Does your school allow 5th-8th graders to accelerate above age level? How do you weigh the maturity/social issues? No. (See above.)
How is this acceleration accomplished?
Do you receive much parental pressure to allow students to accelerate beyond their age cohort?
Yes, we occasionally have students who choose not to come to Menlo because we don’t allow acceleration in math. We also have some parental pressure once placement is made for 7th Honors as to why their child wasn’t placed in that class.
8) Do you have any SUMMER math offerings on your campus that serve to enrich strong students?
No.
Do you give credit to students who take acceleration/enrichment courses from outside programs?
No.
9) What math COURSES does your school offer for students who have completed Precalculus?

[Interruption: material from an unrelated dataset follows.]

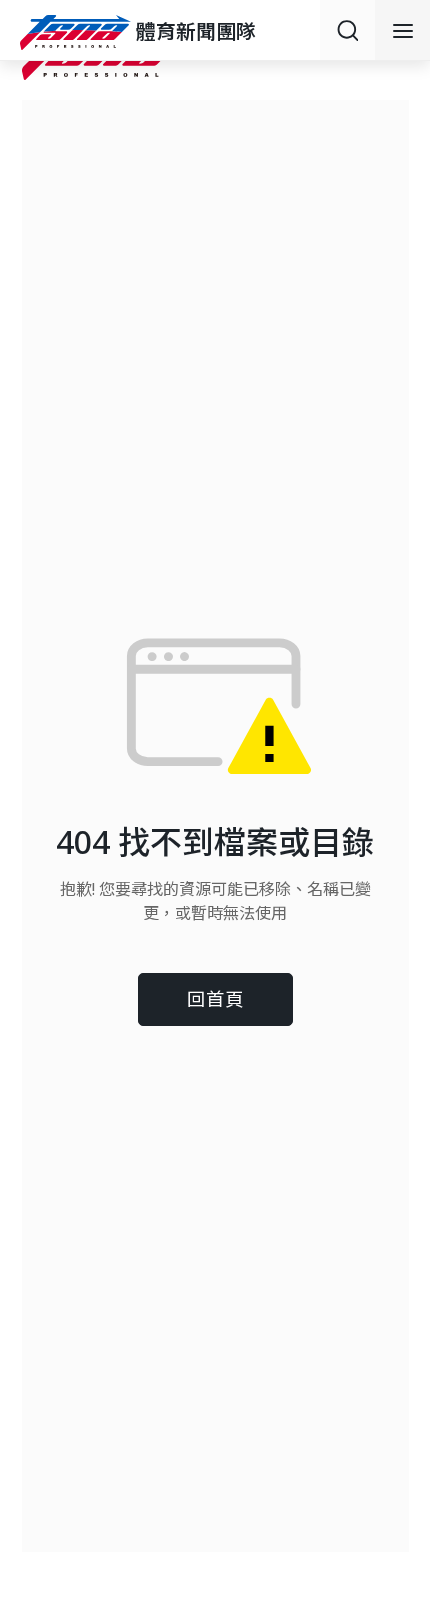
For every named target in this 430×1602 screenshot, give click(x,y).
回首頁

Are there students who run out of math courses to take? What do they do?
10) Does your school have a MATH TEAM?
How much participation is there (in absolute and/or percentage terms)?
About 10 of our 216 students stay for Math Counts after school twice a week. Approx. 5%.
How often are math competitions held on campus?
We have no math competitions on campus.
How often does the team travel to compete?
Once a year.
Do you offer any incentives/extra credit for participating in math team events?
No.
What other things do you do to get your strongest students to participate?
Nothing…yet.
Are your present day mathletes as strong as they were in the past?
11) Do you have a PEER TUTORING program where your strong students can work as math tutors? Describe:
We have high school students who help the middle school students in an after school peer tutoring center. I don’t know that the HS volunteers are necessarily top math students.
12) Do you track (or can you guess) what percent or numbers of your GRADUATES go on to major in mathematical fields? In science?
Do you know if any of your strongest math graduates went on to teach math?
13) What other SUGGESTIONS do you have for serving our strongest students?